Work required =
Please repeat word for word everything from the start of the rows down to the line containing "Image resolution: width=952 pixels, height=1233 pixels. Describe", including that line.

(Word and element locating data)
==*==

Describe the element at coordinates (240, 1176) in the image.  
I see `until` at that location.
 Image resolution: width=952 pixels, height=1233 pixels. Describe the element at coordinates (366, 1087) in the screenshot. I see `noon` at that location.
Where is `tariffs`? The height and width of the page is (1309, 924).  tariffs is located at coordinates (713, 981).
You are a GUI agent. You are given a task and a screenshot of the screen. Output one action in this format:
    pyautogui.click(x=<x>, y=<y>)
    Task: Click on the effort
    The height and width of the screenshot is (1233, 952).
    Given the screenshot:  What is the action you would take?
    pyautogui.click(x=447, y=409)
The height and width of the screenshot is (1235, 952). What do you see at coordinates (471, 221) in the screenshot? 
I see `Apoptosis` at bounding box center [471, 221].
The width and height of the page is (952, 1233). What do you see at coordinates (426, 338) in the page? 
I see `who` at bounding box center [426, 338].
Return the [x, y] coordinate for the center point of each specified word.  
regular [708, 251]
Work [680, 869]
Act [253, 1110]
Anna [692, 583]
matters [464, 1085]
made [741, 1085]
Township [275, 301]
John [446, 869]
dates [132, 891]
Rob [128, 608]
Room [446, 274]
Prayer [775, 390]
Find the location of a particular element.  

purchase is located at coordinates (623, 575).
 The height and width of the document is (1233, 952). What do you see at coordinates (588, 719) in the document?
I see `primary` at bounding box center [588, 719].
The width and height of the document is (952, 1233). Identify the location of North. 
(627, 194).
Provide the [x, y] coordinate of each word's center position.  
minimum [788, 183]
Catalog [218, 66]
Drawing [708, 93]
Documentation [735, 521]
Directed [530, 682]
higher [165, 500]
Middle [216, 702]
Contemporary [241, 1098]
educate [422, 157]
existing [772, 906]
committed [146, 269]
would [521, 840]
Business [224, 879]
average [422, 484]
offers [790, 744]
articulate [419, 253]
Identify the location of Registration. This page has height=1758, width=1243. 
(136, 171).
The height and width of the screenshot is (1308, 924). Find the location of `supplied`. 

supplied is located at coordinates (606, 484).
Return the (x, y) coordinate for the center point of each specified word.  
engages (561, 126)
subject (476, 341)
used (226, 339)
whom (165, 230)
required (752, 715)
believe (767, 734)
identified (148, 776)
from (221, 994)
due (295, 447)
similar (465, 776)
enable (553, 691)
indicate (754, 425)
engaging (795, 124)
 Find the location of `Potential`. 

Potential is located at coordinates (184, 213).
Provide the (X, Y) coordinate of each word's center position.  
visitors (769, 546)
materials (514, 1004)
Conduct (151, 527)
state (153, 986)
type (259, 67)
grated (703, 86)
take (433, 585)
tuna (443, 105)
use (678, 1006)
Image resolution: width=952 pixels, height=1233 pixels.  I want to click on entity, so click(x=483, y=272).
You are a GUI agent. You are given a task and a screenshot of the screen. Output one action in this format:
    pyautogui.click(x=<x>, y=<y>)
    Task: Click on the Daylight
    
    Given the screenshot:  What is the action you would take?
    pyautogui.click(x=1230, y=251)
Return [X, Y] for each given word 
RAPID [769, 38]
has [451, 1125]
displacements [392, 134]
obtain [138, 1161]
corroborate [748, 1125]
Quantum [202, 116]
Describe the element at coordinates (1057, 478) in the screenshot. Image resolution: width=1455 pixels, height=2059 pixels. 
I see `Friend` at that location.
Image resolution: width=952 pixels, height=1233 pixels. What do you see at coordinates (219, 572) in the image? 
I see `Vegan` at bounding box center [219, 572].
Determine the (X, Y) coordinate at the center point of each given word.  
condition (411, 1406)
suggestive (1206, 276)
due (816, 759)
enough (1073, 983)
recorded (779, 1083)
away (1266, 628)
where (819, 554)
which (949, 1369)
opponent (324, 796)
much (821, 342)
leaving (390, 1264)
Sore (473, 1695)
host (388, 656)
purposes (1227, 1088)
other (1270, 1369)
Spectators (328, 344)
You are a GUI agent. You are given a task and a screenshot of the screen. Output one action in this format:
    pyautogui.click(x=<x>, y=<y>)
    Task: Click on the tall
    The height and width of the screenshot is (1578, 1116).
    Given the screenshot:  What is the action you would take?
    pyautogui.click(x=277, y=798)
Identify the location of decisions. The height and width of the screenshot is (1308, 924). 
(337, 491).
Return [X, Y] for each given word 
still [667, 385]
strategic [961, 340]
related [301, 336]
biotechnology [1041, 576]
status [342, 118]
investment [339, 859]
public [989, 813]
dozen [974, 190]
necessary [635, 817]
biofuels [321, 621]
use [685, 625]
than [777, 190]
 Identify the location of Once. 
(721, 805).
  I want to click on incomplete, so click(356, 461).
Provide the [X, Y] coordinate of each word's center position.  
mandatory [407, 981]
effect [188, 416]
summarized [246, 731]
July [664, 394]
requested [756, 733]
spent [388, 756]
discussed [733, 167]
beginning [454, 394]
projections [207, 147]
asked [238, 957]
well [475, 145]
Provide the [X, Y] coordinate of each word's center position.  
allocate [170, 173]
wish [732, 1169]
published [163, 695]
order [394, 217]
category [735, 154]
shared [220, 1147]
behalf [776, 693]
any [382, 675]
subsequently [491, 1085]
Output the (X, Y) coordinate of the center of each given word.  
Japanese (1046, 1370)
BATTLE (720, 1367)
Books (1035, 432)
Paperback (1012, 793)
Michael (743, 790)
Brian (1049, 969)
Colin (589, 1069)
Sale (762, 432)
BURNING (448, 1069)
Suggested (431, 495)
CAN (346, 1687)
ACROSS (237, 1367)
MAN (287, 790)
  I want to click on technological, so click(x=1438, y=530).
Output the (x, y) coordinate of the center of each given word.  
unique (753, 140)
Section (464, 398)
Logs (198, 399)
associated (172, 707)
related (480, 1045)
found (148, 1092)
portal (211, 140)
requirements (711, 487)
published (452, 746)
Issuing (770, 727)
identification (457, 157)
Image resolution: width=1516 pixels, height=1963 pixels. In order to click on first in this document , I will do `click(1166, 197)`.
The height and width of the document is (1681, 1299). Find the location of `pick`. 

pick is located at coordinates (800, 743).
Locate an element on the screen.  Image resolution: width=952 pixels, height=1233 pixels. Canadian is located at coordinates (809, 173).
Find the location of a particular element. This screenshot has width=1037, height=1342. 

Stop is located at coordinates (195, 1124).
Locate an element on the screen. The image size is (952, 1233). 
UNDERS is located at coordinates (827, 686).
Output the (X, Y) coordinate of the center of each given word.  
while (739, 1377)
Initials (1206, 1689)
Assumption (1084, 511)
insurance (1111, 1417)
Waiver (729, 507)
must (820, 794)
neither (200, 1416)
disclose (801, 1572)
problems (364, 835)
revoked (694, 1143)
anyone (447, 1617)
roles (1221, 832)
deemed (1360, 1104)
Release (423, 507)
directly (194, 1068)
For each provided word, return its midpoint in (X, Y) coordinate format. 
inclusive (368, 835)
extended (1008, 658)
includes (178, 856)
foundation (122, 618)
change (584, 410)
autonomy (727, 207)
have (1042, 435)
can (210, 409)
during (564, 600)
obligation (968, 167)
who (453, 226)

==*==

Exercise output =
Describe the element at coordinates (240, 1176) in the image.  
I see `until` at that location.
 Image resolution: width=952 pixels, height=1233 pixels. Describe the element at coordinates (366, 1087) in the screenshot. I see `noon` at that location.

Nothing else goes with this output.